INDIANAPOLIS — Everyone is surviving a difficult chapter. The pandemic brought widespread stress and uncertainty to every community.
Eskenazi Health’s Hoosier Heartland Healing Collaborative focuses on helping any Hoosier deal with trauma or secondary trauma. This free resource trains groups of people using the Center for Mind-Body Medicine’s model.
“Definitely breathing and meditation is the foundation,” Megan Hider, Mind-Body Program Supervisor at Eskenazi Health, said. “Genograms which is looking at your family tree, so to speak. It’s a really intensive four-to-five-day training. Besides the small groups, there’s also large group lectures so you’re learning all the science and the background and the evidence for this mind-body connection, and the ways we can empower ourselves and those that we serve, to really change our physiology to help us with self-healing.”
The collaborative works in two parts: the first focuses on the self and the second involves working with a facilitator to teach others, and hopefully help them deal with trauma and stress.
“Noticing what’s going on in your body, your thoughts, your feelings,” Hider said. “Noticing how those are affecting your body and your behavior.”
Christy Gauss, Owner of SCP Consultants, LLC, is working through the training for others now. Through her business, she works with schools and their partners across Indiana to help support students’ emotional, social and mental health needs.

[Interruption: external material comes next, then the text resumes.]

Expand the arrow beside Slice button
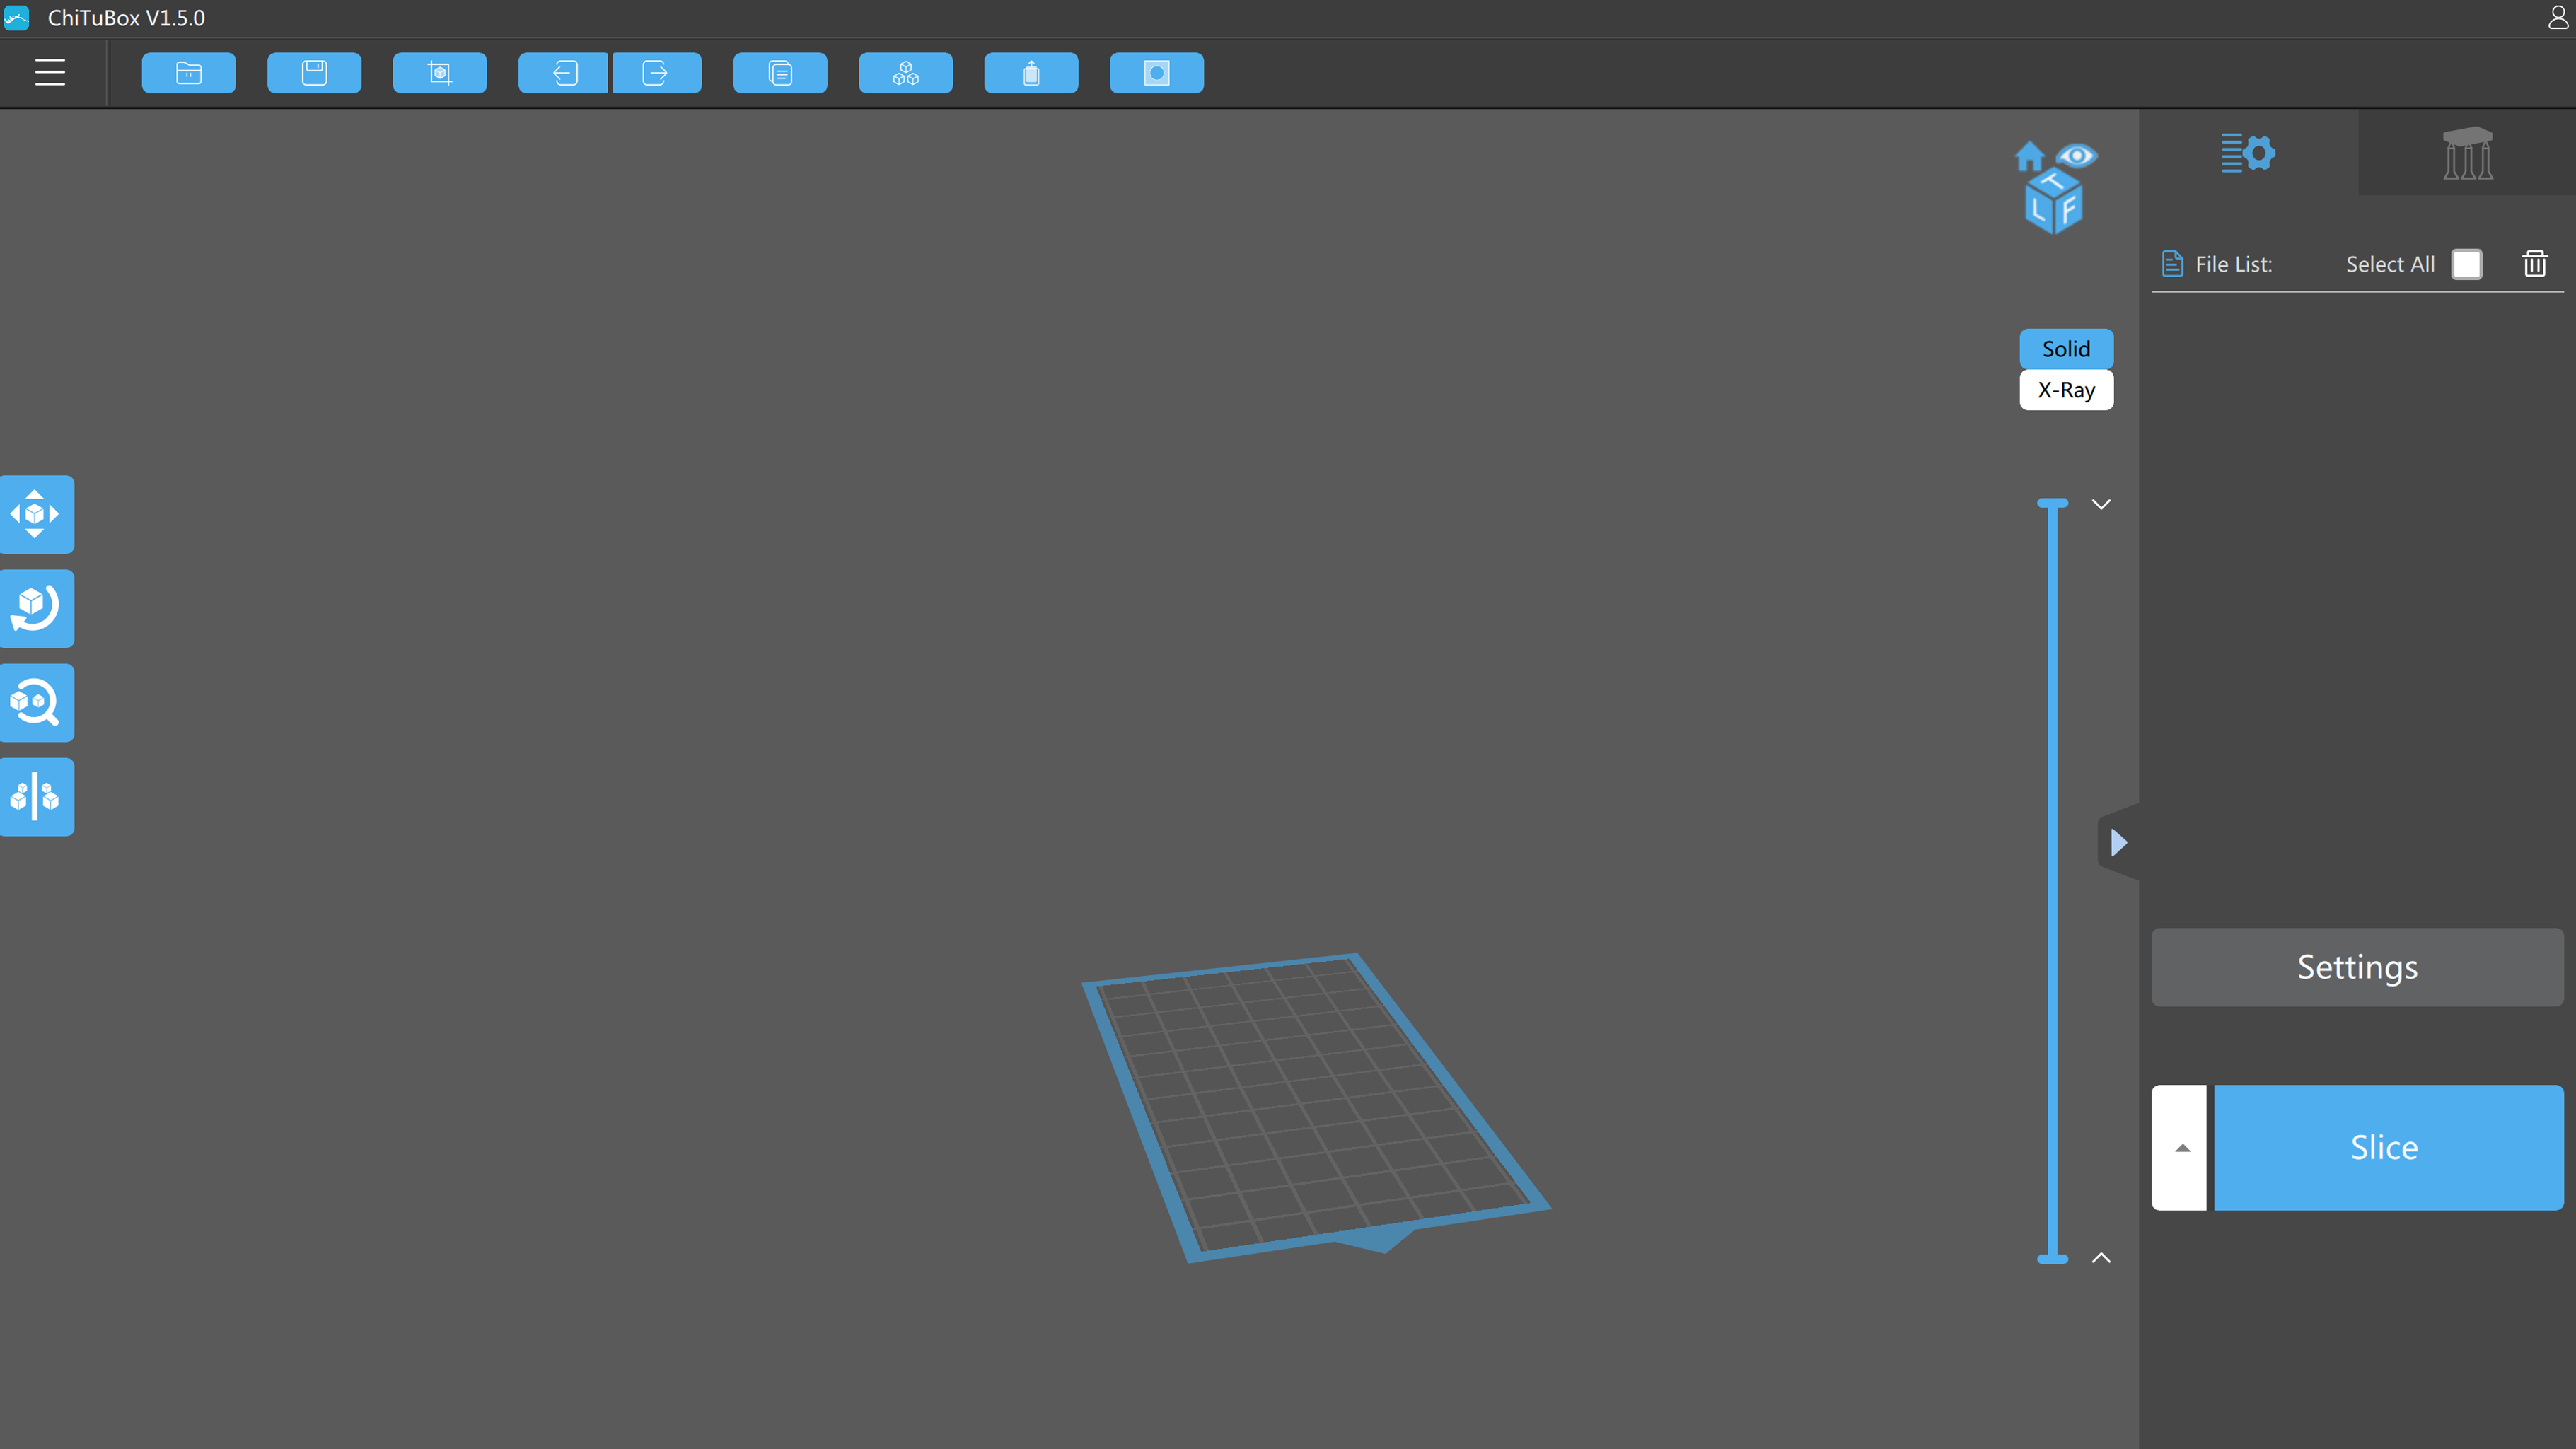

“This is really about bring wellness to the educators themselves,” Gauss said. “This translates to the students, but I think the missing piece that I’ve even had in my work, is how we address the wellness and the self-regulation abilities, and the healing of the adults who are taking care of our children. They need it now more than they’ve ever needed it, and this model does it in a more beautiful way than I’ve ever experienced it in my career. I believe in it more than I can say.”
Hider said this training can help anyone, and anyone can sign up for the virtual training.
“We want this to be accessible to all neighborhoods,” Hider said. “To people of all levels of socioeconomic status.”